Archaeology Notes ( - 1977)

NR89SE 11 8622 9438.

NR 861 943. A whale-back of rock, c.100' x 30', 12' high is sculptured with four cups-and-three-rings, one cup-and-two-rings, four cup-and-one-ring and two cup marks, all on level top surface. It is situated about 130 yds W of the road, and 230 yds SW of cup and ring marked rock NR89SE 5. The largest mark is 10" in diameter, deepest, 1/2".

R W B Morris and B Thomson 1969

NR 8621 9437: A cup and ring marked rock, generally as described. Surveyed at 1:2500.

Visited by OS (DWR) 7 May 1973

NR 8622 9438. This rock outcrop bears upwards of 15 cups on its level top surface. No rings could be identified with certainty.

Surveyed at 1/2500.

Visited by OS (TRG) 17 March 1977


Field Visit (June 1985)

The NE flank of this whale-backed rock outcrop, which is situated in an arable field 190m SW of the outcrop NR89SE 5, bears the much weathered remains of a group of cup-and-ring markings. The decoration comprises two cups with five partial rings, six cups with three rings, seven cups with two rings, thirteen with single rings (many of the ringed cups having gutters), and some sixty-eight plain cups. Part of the SE edge of the outcrop has been removed by blasting, and at least two shot-holes are visible (DES 1969, 6; Morris 1977, 122).

Visited June 1985


Radiocarbon Dating

NR 8622 9438 Excavations in 2004 and 2006 produced evidence for a stone and clay built platform encircling the eastern edge of the rock art site. This is the first archaeological activity of its kind to have been excavated in association with a Scottish (or British) rock art site. The site was investigated due to its uncharacteristic position in the valley bottom.

The platform was covered in large quantities of smashed quartz, including some possible quartz and coarse stone hammer stones. A charcoal-filled scoop had been cut into its top. The platform extended around the outcrop for 4m to the S, while to the N the platform is visible as an earthwork. Excavations beneath the platform to the S revealed a small posthole structure of c1.5m in diameter, c1m away from the rock art outcrop. The structure had been burnt down and was sealed beneath the platform.

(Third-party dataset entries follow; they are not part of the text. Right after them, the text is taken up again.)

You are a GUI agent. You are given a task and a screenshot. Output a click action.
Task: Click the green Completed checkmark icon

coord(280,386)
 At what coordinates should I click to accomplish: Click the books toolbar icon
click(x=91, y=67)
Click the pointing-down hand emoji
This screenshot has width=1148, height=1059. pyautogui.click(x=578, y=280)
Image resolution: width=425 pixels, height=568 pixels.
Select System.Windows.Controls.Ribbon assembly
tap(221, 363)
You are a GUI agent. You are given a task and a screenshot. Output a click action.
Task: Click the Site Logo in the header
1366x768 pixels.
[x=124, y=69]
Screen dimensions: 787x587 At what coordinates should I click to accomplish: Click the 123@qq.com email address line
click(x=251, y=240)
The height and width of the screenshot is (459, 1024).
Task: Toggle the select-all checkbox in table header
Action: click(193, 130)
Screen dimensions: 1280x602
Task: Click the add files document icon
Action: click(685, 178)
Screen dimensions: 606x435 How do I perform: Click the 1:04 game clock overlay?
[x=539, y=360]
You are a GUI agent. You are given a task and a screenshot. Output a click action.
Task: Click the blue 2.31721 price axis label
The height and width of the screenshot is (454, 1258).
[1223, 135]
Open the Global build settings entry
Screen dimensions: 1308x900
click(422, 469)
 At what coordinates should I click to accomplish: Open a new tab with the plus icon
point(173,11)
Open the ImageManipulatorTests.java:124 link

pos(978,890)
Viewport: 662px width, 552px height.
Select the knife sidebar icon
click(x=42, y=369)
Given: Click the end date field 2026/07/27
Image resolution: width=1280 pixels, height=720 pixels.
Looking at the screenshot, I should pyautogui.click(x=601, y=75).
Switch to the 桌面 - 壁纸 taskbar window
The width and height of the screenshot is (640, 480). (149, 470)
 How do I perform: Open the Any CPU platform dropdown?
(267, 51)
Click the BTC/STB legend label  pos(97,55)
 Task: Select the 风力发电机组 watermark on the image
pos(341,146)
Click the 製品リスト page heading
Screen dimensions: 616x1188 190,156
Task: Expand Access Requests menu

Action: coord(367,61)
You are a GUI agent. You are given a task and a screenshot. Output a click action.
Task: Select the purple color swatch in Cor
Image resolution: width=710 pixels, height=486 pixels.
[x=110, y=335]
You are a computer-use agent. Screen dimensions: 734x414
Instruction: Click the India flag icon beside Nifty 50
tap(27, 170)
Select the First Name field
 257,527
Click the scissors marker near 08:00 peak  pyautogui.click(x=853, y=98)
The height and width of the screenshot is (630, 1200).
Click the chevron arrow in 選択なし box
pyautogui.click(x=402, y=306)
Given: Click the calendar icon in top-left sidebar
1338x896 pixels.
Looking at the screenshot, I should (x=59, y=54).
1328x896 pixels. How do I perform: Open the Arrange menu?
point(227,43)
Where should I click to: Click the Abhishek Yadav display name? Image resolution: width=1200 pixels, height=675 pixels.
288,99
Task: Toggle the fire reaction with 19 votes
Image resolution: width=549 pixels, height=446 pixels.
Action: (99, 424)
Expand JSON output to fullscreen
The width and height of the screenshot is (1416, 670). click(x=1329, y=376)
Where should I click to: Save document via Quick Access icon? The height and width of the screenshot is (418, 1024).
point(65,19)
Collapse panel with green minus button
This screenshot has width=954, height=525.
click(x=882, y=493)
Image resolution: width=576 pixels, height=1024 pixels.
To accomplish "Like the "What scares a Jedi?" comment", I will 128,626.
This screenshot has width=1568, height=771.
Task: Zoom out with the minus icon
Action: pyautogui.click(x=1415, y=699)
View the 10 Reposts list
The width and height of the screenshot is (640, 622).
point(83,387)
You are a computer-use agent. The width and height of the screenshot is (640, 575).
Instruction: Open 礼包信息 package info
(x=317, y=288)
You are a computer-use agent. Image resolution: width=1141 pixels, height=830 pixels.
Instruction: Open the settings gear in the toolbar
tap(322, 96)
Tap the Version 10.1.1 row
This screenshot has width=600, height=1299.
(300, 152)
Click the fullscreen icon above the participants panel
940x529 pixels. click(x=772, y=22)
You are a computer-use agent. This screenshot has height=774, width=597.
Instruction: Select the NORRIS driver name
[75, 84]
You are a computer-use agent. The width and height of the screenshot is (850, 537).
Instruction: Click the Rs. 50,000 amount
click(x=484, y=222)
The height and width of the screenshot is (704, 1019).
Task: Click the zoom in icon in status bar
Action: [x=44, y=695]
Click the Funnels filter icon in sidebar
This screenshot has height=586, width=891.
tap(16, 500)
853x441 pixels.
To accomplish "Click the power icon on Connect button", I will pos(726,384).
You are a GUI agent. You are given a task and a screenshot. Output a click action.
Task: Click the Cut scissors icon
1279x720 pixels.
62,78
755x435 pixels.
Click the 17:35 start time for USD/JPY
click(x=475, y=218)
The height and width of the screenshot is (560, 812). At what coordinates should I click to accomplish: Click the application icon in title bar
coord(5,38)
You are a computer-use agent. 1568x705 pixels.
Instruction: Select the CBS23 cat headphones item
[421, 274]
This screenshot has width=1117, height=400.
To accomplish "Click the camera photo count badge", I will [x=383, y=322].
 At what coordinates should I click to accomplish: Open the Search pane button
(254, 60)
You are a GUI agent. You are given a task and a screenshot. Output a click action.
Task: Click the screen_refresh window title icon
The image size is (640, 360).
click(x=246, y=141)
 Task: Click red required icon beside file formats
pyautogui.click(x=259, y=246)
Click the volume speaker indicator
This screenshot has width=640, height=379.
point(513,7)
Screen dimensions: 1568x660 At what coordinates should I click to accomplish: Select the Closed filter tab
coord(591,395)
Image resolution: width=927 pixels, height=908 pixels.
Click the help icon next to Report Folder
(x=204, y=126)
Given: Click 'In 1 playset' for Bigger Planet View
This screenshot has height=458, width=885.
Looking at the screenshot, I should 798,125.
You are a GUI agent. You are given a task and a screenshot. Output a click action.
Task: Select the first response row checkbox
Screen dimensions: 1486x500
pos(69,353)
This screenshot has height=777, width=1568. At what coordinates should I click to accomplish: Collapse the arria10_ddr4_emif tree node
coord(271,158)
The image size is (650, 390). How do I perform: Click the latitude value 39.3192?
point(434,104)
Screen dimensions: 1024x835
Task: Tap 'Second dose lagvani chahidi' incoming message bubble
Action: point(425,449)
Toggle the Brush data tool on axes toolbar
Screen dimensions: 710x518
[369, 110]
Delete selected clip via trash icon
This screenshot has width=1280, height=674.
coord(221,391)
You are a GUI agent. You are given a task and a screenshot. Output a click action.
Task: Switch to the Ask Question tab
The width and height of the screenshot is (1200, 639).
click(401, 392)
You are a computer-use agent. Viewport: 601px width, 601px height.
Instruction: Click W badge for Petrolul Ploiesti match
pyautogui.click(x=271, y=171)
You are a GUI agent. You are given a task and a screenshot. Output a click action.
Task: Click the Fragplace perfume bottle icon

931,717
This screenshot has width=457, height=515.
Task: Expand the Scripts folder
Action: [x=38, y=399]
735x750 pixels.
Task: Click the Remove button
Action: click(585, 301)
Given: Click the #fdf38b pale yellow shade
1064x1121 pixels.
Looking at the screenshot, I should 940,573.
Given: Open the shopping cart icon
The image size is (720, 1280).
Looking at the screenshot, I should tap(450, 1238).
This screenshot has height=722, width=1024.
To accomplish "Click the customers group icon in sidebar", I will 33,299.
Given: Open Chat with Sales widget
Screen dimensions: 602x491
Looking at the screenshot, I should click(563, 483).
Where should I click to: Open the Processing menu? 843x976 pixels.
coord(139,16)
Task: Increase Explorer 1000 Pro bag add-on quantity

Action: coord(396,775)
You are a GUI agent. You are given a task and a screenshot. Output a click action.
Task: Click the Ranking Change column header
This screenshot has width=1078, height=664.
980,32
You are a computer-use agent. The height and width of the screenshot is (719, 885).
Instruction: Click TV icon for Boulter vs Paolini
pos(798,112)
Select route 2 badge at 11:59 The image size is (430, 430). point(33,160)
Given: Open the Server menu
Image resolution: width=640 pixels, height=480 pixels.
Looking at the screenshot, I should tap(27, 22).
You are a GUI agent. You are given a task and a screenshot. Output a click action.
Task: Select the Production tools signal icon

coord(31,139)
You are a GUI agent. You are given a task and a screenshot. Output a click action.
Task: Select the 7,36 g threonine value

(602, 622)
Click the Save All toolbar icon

The post-excavation is at a reasonably advanced stage and two radiocarbon dates have been obtained from SUERC, for the postholes sealed beneath the platform and for a charcoal scoop inserted into the top of the platform. The date from the posthole structure is 2580–2340 BC at 95.4% confidence (2570–2510 BC at 68.2% confidence). The date from the charcoal scoop is AD 680–890 at 95.4% confidence (AD 760–870 at 68.2% confidence). Both dates are on oak, with the potential for problems associated with old wood. Nevertheless, while the date from the charcoal scoop provides a terminus ante quem, the date obtained from the posthole structure may provide a terminus post quem for the construction of the platform. While these dates do not date

the rock art, they provide an indication of the likely date of the activities associated with the use of the rock art site. As such, these are the first dates obtained from a British rock art site.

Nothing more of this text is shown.